L’enjeu donc pour les pays européens, selon M. Cervera, est de prouver que « la migration est une chance pour les sociétés d’accueil et d’origine et de réussir l’intégration des migrants de part et d’autre de la Méditerranée « . Dans ce cadre, il convient de distinguer entre l’intégration et l’assimilation :  » s’intégrer dans une société permet de préserver son identité d’origine de la composer avec les valeurs de la société dans laquelle nous vivons « .

Pour réaliser cette intégration, la « Fondation Trois Cultures » porte plusieurs projets dans la société espagnole qui s’étendent parfois jusqu’à l’autre rive de la Méditerranée. Consciente de l’importance de l’intégration linguistique, la Fondation organise des sessions « d’enseignement de la langue espagnole aux mères de familles : si les enfants apprennent la langue à l’école et les pères de familles sont amenés à la pratiquer dans les milieux professionnels, les mères restent en retrait du processus de l’intégration linguistique ».

La Fondation organise également des cours d’arabe pour les enfants d’immigrés, « pour maintenir le contact avec les membres de leurs familles au Maroc, assurer la communication et soutenir les échanges entre pays d’accueil et d’origine ».   

Hergott : l’expérience française de la gestion de la diversité et de la laïcité

Dès le début de son intervention, M. Jean-Claude Hergott a précisé que le sujet qu’il a choisi de traiter dans cette table-ronde, à savoir la laïcité, est « un concept complexe et un terme pour lequel il n’existe pas de définition qui puisse faire consensus ».

« Tout le débat français repose donc sur le sens de ce mot qui paraît pour la première fois dans le dictionnaire en 1872 ». L’on distingue alors entre le spirituel et le temporel mais ceci « ne signifie pas forcément une séparation entre les deux », avant la promulgation de la loi 1905 qui instaure la séparation des églises et de l’Etat. « La Constitution de 1989 stipule enfin que la République est laïque ».

M. Hergott précise, en ce sens, que « la République est bien laïque, mais pas les individus ». On assiste donc à l’instauration du principe de la neutralité des institutions publiques, à celle de la liberté de croire, de ne pas croire et de changer de religion et à la notion de l’égalité de tous vis-à-vis de la République, quelle que soit la croyance. « La laïcité n’est donc pas une opinion, mais la possibilité d’avoir une opinion ».
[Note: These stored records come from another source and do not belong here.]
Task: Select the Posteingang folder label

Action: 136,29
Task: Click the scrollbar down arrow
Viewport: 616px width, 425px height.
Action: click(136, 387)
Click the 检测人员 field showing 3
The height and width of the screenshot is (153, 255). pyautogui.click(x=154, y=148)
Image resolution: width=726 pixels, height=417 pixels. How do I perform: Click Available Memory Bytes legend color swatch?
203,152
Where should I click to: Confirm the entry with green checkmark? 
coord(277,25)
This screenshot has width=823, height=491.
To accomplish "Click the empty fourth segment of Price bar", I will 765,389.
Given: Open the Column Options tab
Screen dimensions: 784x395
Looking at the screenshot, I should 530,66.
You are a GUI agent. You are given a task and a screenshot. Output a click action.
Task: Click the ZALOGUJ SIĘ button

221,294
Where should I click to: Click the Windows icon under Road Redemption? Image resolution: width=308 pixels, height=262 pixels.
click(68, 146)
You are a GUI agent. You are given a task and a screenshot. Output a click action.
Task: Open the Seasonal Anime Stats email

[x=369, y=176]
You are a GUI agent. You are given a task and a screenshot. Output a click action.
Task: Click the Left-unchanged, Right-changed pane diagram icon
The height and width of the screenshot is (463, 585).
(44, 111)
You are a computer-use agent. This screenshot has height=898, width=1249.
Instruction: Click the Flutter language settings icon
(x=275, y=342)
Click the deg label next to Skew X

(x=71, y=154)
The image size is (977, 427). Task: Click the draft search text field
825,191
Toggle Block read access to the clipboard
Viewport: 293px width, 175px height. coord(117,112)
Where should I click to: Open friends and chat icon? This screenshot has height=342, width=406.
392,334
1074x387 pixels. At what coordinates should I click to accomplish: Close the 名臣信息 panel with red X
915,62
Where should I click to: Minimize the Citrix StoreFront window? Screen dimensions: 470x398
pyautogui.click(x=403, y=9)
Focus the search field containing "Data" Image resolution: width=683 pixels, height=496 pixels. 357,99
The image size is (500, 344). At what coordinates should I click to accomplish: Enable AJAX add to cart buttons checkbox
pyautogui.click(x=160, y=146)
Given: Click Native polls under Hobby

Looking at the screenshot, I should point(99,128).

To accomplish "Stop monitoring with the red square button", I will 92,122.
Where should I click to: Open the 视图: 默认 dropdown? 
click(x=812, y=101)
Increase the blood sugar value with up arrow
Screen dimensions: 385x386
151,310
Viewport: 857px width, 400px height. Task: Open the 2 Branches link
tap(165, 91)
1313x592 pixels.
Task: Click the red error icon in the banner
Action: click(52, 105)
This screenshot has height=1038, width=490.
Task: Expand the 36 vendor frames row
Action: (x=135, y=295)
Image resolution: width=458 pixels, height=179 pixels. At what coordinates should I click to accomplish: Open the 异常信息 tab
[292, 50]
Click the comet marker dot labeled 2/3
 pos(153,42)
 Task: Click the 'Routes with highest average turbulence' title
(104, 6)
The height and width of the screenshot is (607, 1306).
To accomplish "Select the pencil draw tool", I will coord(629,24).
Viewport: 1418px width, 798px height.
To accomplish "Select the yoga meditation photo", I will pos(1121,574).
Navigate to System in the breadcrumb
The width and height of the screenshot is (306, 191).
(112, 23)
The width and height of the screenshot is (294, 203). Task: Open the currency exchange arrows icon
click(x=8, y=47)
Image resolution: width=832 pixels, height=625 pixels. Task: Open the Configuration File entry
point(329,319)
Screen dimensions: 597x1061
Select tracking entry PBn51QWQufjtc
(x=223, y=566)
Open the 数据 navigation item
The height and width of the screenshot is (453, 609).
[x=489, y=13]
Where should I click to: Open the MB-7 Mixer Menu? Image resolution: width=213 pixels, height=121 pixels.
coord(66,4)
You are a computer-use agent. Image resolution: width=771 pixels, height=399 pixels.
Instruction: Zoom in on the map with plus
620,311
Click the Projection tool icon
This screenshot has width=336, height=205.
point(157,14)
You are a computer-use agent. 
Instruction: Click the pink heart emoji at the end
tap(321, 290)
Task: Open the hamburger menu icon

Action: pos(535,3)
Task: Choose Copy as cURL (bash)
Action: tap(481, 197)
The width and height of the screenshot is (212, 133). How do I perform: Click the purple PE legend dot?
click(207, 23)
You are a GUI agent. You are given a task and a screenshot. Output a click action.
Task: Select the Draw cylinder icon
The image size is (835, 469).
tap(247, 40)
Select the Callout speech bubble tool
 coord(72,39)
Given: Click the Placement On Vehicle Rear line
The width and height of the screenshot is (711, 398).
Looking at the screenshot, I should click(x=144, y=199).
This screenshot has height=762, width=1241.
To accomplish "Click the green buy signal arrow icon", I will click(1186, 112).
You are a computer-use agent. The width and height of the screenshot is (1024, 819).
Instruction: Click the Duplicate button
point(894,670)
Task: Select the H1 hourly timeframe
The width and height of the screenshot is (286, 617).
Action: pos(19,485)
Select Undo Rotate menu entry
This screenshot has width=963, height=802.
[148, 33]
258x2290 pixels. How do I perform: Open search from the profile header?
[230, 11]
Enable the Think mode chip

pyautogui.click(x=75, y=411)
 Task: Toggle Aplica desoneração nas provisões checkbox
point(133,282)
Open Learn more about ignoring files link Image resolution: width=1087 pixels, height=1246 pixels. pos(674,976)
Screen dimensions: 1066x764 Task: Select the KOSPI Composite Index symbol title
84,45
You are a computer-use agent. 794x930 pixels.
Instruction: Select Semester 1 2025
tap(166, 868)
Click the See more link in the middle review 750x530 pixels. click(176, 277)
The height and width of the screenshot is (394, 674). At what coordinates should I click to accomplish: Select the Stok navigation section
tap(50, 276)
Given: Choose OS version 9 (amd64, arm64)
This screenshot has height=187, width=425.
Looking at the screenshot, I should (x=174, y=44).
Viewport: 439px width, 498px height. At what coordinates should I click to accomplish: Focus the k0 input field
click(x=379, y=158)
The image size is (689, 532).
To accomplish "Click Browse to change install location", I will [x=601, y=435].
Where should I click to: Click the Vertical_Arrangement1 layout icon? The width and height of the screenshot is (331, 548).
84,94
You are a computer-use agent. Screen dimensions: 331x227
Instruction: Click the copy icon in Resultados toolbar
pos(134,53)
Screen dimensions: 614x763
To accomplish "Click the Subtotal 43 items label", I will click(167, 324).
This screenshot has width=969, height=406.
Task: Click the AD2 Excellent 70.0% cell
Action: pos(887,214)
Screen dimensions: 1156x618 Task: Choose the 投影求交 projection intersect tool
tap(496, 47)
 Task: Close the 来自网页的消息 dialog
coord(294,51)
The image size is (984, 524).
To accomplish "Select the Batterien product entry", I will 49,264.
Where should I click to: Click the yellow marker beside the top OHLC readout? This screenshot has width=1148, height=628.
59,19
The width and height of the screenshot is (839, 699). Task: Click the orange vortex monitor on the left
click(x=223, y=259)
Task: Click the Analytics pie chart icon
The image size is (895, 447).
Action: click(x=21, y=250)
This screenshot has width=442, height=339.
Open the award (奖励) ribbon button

Il convient dans le cadre de la laïcité de distinguer entre l’espace publique, l’espace institutionnel et l’espace privé. « L’espace des institutions publiques qui traduit la neutralité des agents de ces institutions, mais pas celle des usagers qui jouissent de la liberté de conviction, avec comme limite la loi de 2004 ; l’espace privé, l’intimité, mais sur laquelle un juge peut tout-à-fait intervenir comme dans le cas d’un divorce où il se prononce sur l’éducation religieuse des enfants ; puis l’espace publique dans lequel se rencontrent les expressions des différentes convictions et dans lequel le religieux peut être présent.

M. Hergott a enfin tenu à préciser qu’au sein de l’Union Européenne, la liberté religieuse est la même quel que soit le pays. « Tous les pays ont la même définition de la liberté, contrôlée par la cours européenne des droits de l’homme, mais que tous les pays ne la vivent pas de la même manière, compte tenu de l’histoire et des évolutions sociétales ».